Before data were collected, the participants were informed about the purpose, benefits, risks, and confidentiality of the information they provided through an informed consent sheet. Through a participant information sheet, the participants provided a written informed consent before participating in the study. The participants received information about how their information would be anonymised and stored and how long the information would be stored. The recruitment of the participants was carried out between 1st October and 3rd November 2022. No minors such as children participated in this study.

Two of the researchers (CY and SA) supported by research assistants coordinated data collection in two communities where questionnaires were hand-delivered to the participants. The coordinators arranged for the completed questionnaires to be returned instantly or after two weeks, depending on what worked for the participants. Data were collected over four weeks between October and November 2022. Out of 1039 questions administered and returned, 34 were discarded because they were completed halfway or were not completed at all. Thus, 1005 were analysed.

Statistical analyses

The data were analysed in two stages with SPSS 28 (IBM SPSS Inc., New York). In the first stage, descriptive statistics were used to summarise the data, the relevant assumptions governing the use of HLR analysis were assessed, and the first sensitivity analysis was performed. Following previous research [24, 31], five assumptions governing the use of HLR analysis were assessed. Appendix F in S1 Appendix shows all the steps taken to assess and meet these assumptions. The final aspect of the exploratory analysis was the first sensitivity analysis to screen for the ultimate confounding variables, which followed a recent approach [24]. This analysis was utilised to select only variables more likely to confound the primary relationships. Appendix G in S1 Appendix shows the steps taken in this analysis. The ultimate confounders according to this analysis were CDS and context experience.

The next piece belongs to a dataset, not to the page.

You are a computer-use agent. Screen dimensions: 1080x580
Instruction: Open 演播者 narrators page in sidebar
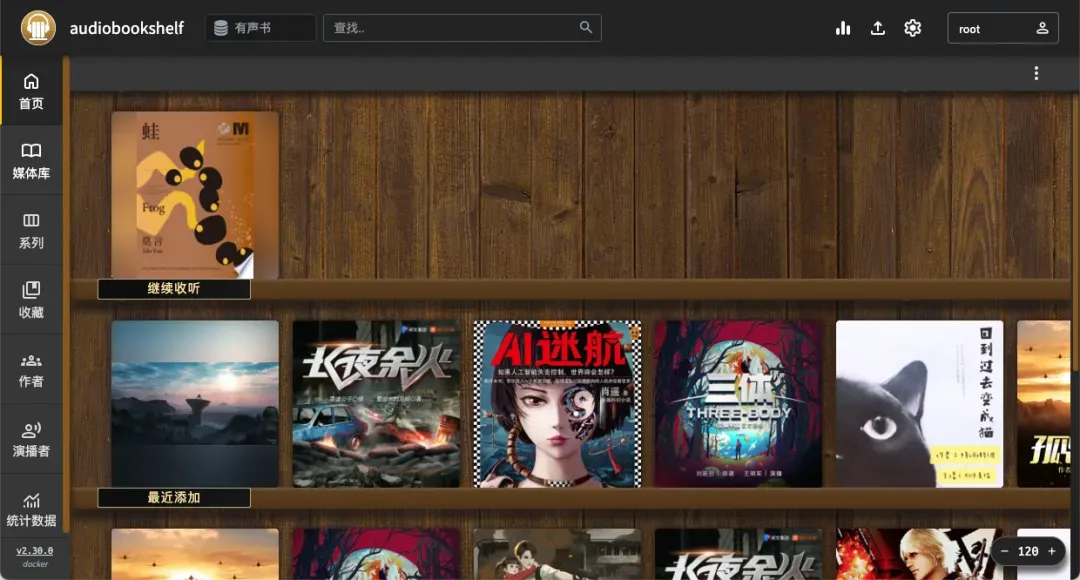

In the second stage, we tested the hypothesized relationships shown in Fig 2. Pearson’s correlation was used to compute bivariate correlations between relevant variables. Six regression models were then fitted; 3 of these were baseline (non-adjusted) models whereas the other 3 were adjusted or ultimate models on which this study’s conclusions are based. The first of the non-adjusted models assessed the association between frailty and sedentary behaviour (H1) as well as its two domains (i.e., partial and absolute sedentary behaviours) without the ultimate confounders. The second non-adjusted model assessed the association between sedentary behaviour and the interaction of frailty with gender (H2). The third non-adjusted model tested the association between sedentary behaviour and the interaction of frailty with age (H3). Models 4, 5 and 6 were built on models 1, 2 and 3 respectively by infusing the ultimate confounding variables.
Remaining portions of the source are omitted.